**Information given:**
◆ ◆ ◆ ◆

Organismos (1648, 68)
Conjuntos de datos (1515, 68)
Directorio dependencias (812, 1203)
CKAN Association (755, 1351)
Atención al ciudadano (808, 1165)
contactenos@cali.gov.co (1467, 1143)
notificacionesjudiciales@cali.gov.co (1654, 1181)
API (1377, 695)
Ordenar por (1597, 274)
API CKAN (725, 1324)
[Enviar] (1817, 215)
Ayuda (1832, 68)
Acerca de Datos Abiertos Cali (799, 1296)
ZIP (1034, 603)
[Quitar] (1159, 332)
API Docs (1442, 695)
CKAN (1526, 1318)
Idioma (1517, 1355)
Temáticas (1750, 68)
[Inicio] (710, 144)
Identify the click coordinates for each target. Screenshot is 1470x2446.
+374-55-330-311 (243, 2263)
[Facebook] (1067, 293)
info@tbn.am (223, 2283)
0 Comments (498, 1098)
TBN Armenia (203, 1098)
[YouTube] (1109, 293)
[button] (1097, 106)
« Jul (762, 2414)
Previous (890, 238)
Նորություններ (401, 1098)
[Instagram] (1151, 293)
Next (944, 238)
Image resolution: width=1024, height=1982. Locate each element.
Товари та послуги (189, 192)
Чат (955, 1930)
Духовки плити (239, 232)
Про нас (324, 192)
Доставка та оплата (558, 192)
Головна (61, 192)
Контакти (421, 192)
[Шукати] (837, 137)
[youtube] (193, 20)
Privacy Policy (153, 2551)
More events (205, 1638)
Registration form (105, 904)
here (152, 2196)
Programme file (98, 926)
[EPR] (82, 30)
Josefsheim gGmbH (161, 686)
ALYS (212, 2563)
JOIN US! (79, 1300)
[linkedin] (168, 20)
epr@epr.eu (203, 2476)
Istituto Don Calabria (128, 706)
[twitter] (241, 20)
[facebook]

◆ ◆ ◆ ◆

**Exercise aim:** Everything in the listing should be written out again exactly.

**Response area:**
Organismos (1648, 68)
Conjuntos de datos (1515, 68)
Directorio dependencias (812, 1203)
CKAN Association (755, 1351)
Atención al ciudadano (808, 1165)
contactenos@cali.gov.co (1467, 1143)
notificacionesjudiciales@cali.gov.co (1654, 1181)
API (1377, 695)
Ordenar por (1597, 274)
API CKAN (725, 1324)
[Enviar] (1817, 215)
Ayuda (1832, 68)
Acerca de Datos Abiertos Cali (799, 1296)
ZIP (1034, 603)
[Quitar] (1159, 332)
API Docs (1442, 695)
CKAN (1526, 1318)
Idioma (1517, 1355)
Temáticas (1750, 68)
[Inicio] (710, 144)
Identify the click coordinates for each target. Screenshot is 1470x2446.
+374-55-330-311 (243, 2263)
[Facebook] (1067, 293)
info@tbn.am (223, 2283)
0 Comments (498, 1098)
TBN Armenia (203, 1098)
[YouTube] (1109, 293)
[button] (1097, 106)
« Jul (762, 2414)
Previous (890, 238)
Նորություններ (401, 1098)
[Instagram] (1151, 293)
Next (944, 238)
Image resolution: width=1024, height=1982. Locate each element.
Товари та послуги (189, 192)
Чат (955, 1930)
Духовки плити (239, 232)
Про нас (324, 192)
Доставка та оплата (558, 192)
Головна (61, 192)
Контакти (421, 192)
[Шукати] (837, 137)
[youtube] (193, 20)
Privacy Policy (153, 2551)
More events (205, 1638)
Registration form (105, 904)
here (152, 2196)
Programme file (98, 926)
[EPR] (82, 30)
Josefsheim gGmbH (161, 686)
ALYS (212, 2563)
JOIN US! (79, 1300)
[linkedin] (168, 20)
epr@epr.eu (203, 2476)
Istituto Don Calabria (128, 706)
[twitter] (241, 20)
[facebook]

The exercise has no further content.